Money matches results

The recent criticism that the British prime minister is paying himself too much (at around £160'000 a year) should be tested against the kind of agenda which Tony Blair is currently handling. He has just spent ten days in intensive negotiations to keep alive the prospect of peace in Northern Ireland. Yesterday he faced hostile trade unions and professionals in health and education as he insisted that he would “not flinch” from using the private sector to reform public services. Tomorrow he has meetings with President Bush which will touch on such sensitive issues as the US's missile defence project, for which Britain's co-operation is needed, and the Kyoto Treaty on global warming, on which Britain and Europe find themselves opposed to the President's policy. A short visit to North America and Mexico and the G8 meeting of industrialised nations in Genoa follow almost immediately. The Northern Ireland negotiations have required sustained attention because all sides involved in the deteriorating situation in the province have had to be consulted in depth.
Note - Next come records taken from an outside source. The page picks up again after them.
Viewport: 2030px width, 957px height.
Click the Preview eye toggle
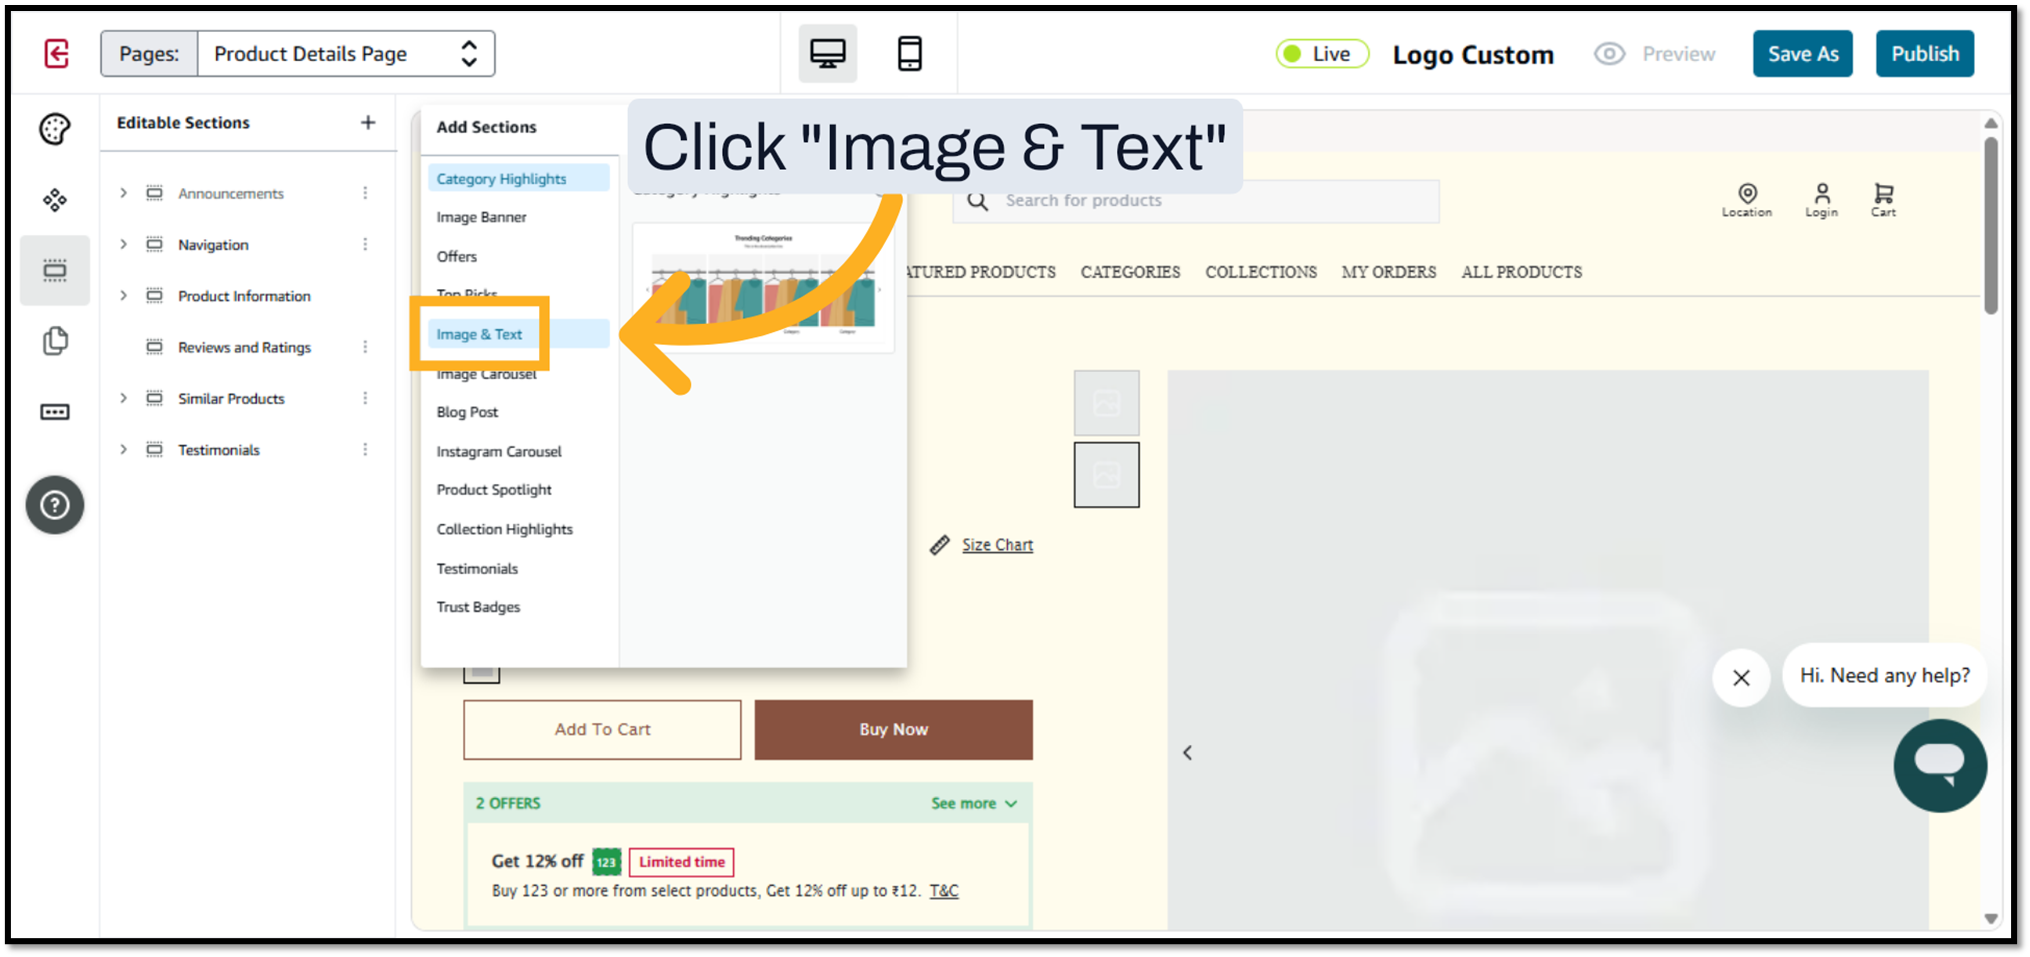pyautogui.click(x=1655, y=54)
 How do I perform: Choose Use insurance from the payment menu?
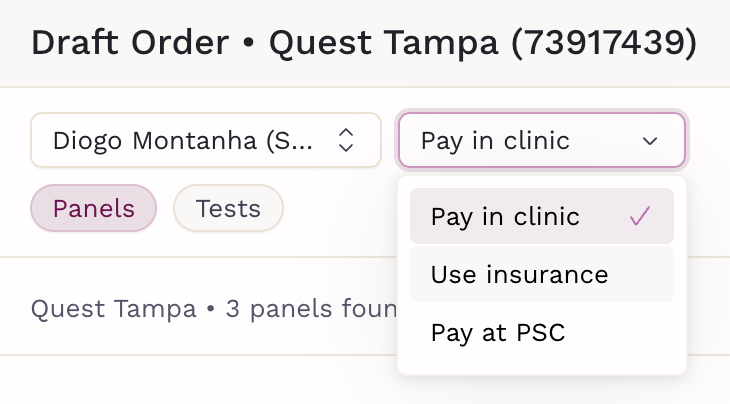coord(519,274)
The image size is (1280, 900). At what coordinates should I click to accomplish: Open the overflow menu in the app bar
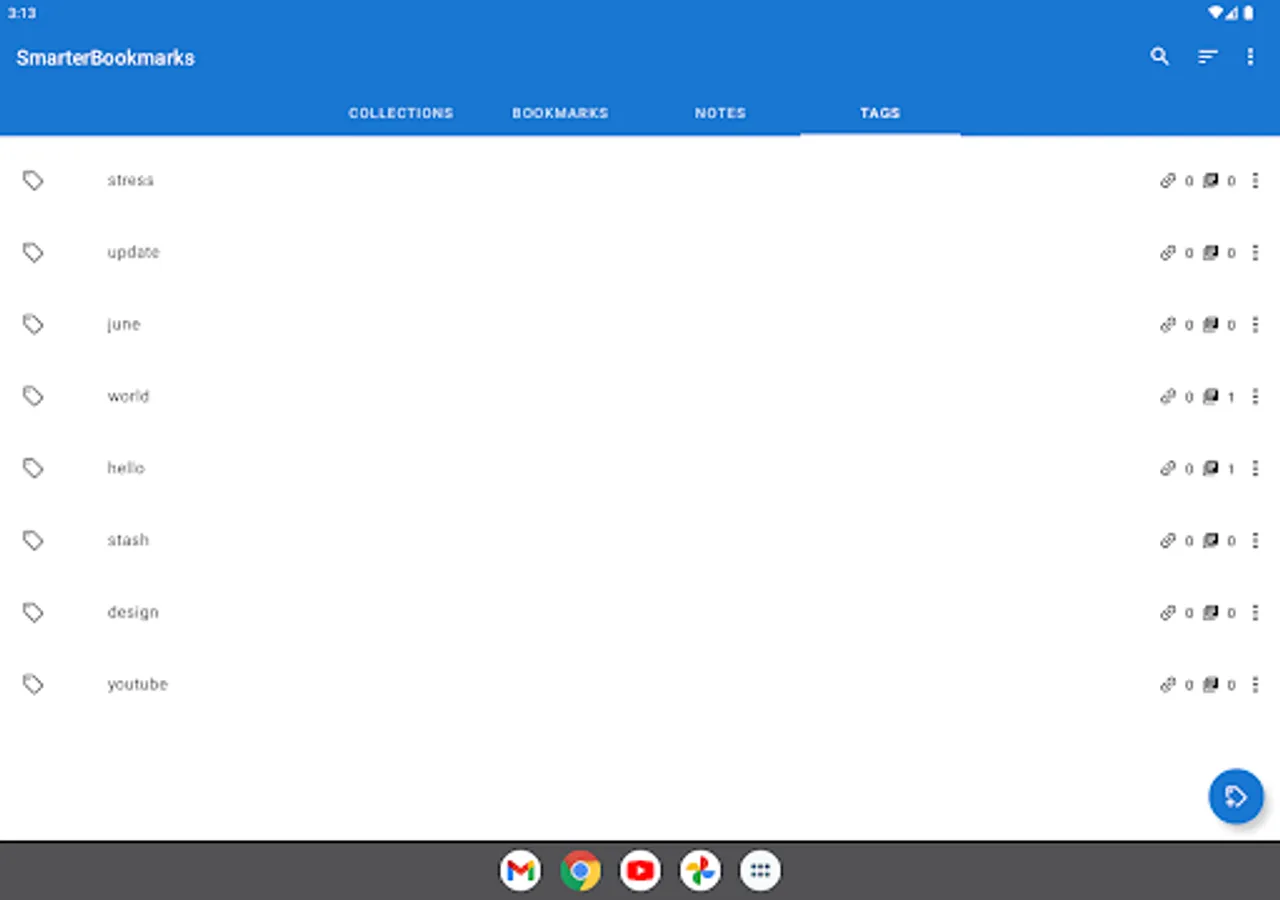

Fortunately, the British and Irish governments have marched in step and are now jointly preparing a package of proposals on each of the outstanding issues decommisioning of IRA and other militants' weapons, reform of the police, and demilitarisation, principal among them. Not everyone will agree with everything in the package but if there is a sufficiently broad acceptance of the main proposals it should be possible to keep existing power-sharing institutions functioning. If there is not, either the Northern Ireland Assembly will have to be suspended or new elections held; the deadline is 12 August. The close co-operation established between Dublin and London is of vital importance in this potentially dangerous situation.